* SHORT TASK *
Render the data from the line with "Task: Focus the Ad group name text field" through the line with "click(334, 253)", both included, as a Markdown table with the columns No. and Text, one row per line and blank lines left out.

* DATA PROVIDED *
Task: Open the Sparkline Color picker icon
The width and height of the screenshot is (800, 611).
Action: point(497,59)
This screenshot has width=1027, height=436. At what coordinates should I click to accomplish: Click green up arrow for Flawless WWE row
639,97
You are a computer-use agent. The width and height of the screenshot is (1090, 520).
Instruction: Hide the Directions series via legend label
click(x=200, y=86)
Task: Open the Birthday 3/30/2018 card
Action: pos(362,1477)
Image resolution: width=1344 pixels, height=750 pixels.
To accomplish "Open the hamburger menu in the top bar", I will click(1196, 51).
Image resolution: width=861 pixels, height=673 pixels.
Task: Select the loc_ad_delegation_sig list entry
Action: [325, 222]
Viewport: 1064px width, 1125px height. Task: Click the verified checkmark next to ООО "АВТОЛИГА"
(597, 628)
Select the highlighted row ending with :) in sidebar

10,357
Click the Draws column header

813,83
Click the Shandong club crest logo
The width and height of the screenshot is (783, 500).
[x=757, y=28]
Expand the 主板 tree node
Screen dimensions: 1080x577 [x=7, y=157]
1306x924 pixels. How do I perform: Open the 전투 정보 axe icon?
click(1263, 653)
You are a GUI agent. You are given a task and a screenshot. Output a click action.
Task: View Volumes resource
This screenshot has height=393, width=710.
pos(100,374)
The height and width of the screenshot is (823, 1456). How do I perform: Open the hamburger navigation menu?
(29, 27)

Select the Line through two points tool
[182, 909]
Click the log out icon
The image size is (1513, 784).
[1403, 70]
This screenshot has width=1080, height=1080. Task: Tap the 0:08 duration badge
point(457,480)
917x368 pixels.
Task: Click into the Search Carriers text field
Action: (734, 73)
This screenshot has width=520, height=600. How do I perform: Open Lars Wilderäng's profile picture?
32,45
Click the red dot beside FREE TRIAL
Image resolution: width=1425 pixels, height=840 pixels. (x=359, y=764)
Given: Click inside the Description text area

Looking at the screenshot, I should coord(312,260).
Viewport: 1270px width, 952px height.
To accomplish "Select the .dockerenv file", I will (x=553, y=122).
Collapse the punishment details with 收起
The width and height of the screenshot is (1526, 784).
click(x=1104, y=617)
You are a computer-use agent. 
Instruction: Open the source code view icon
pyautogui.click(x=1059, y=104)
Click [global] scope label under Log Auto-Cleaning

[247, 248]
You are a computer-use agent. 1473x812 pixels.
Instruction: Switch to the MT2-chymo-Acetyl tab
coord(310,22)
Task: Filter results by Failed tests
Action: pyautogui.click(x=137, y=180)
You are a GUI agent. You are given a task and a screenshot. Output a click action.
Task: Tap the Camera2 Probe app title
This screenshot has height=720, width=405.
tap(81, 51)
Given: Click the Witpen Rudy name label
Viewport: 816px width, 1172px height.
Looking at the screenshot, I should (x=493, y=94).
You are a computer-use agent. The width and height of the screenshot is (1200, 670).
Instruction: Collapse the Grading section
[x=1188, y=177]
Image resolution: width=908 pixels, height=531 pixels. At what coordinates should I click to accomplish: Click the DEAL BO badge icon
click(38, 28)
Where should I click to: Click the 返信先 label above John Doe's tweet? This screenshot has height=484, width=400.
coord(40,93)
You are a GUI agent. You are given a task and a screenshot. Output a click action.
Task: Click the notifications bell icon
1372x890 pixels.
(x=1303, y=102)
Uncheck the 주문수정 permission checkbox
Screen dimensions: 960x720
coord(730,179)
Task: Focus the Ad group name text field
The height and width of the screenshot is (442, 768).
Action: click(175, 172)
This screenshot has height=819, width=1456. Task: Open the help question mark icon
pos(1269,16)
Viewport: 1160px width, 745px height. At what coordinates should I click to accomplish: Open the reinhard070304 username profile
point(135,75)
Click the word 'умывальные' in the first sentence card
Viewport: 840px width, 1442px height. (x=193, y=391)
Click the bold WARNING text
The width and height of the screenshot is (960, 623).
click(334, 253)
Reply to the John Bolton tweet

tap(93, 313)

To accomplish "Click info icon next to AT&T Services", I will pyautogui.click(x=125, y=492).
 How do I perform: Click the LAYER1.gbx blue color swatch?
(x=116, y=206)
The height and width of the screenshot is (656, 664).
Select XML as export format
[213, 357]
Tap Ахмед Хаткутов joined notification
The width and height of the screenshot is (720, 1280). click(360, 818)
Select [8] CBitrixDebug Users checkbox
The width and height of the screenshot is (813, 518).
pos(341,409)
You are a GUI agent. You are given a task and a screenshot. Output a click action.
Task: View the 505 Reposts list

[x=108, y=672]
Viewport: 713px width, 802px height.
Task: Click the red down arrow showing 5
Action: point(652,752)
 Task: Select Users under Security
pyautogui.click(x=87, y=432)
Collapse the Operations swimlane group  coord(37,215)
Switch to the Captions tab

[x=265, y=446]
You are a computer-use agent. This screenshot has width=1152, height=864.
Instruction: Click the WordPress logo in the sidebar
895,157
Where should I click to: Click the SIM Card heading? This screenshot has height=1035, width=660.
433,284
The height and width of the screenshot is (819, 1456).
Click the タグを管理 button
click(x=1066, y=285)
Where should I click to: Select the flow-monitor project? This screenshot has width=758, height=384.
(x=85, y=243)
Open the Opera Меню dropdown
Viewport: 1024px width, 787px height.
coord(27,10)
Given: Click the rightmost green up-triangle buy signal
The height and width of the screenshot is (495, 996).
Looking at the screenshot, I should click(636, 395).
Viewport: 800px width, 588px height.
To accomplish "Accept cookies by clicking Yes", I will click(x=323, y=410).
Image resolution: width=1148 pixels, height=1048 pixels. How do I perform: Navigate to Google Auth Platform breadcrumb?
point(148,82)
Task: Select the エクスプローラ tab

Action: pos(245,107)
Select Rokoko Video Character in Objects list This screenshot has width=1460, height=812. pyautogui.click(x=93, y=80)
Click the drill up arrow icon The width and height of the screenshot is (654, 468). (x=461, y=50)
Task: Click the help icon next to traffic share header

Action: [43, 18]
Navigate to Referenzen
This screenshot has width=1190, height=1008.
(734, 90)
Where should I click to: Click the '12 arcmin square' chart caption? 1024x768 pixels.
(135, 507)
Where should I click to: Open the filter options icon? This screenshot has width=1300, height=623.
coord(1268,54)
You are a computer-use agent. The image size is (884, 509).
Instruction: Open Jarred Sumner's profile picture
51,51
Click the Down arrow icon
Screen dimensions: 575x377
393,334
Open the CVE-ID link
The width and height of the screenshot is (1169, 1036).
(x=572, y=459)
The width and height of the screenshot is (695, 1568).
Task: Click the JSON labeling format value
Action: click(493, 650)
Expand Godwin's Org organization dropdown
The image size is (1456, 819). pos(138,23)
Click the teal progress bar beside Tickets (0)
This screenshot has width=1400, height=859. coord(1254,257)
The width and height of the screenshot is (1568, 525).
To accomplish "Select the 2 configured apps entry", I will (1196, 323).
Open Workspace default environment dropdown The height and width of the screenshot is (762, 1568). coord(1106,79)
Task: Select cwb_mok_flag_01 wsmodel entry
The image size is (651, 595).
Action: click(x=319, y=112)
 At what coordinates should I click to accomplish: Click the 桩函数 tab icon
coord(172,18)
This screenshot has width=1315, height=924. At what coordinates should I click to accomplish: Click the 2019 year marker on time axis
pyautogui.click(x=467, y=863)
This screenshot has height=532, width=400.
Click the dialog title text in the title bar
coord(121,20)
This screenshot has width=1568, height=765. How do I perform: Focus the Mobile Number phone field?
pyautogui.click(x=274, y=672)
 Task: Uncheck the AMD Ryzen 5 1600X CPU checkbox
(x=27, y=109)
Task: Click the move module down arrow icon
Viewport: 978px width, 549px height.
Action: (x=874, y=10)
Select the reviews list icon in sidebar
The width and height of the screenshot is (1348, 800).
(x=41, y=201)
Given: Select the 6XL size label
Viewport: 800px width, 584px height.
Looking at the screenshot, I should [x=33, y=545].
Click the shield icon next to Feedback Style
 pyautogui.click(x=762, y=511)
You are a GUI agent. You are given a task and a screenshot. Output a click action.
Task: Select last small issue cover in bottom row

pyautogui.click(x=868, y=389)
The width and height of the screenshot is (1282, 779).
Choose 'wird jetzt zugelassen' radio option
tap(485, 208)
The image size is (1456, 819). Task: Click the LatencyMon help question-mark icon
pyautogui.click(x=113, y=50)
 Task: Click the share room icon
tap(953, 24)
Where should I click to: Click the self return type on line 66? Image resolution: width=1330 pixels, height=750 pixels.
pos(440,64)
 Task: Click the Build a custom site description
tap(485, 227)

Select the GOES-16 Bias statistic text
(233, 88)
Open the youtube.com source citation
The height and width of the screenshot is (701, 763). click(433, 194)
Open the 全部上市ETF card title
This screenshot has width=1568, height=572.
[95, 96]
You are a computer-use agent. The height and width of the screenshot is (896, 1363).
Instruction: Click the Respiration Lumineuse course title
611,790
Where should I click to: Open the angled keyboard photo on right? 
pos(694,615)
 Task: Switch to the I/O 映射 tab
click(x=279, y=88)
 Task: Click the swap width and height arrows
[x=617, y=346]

* RESULT FOR THIS EXERCISE *
| No. | Text |
|---|---|
| 1 | Task: Focus the Ad group name text field |
| 2 | The height and width of the screenshot is (442, 768). |
| 3 | Action: click(175, 172) |
| 4 | This screenshot has height=819, width=1456. Task: Open the help question mark icon |
| 5 | pos(1269,16) |
| 6 | Viewport: 1160px width, 745px height. At what coordinates should I click to accomplish: Open the reinhard070304 username profile |
| 7 | point(135,75) |
| 8 | Click the word 'умывальные' in the first sentence card |
| 9 | Viewport: 840px width, 1442px height. (x=193, y=391) |
| 10 | Click the bold WARNING text |
| 11 | The width and height of the screenshot is (960, 623). |
| 12 | click(334, 253) |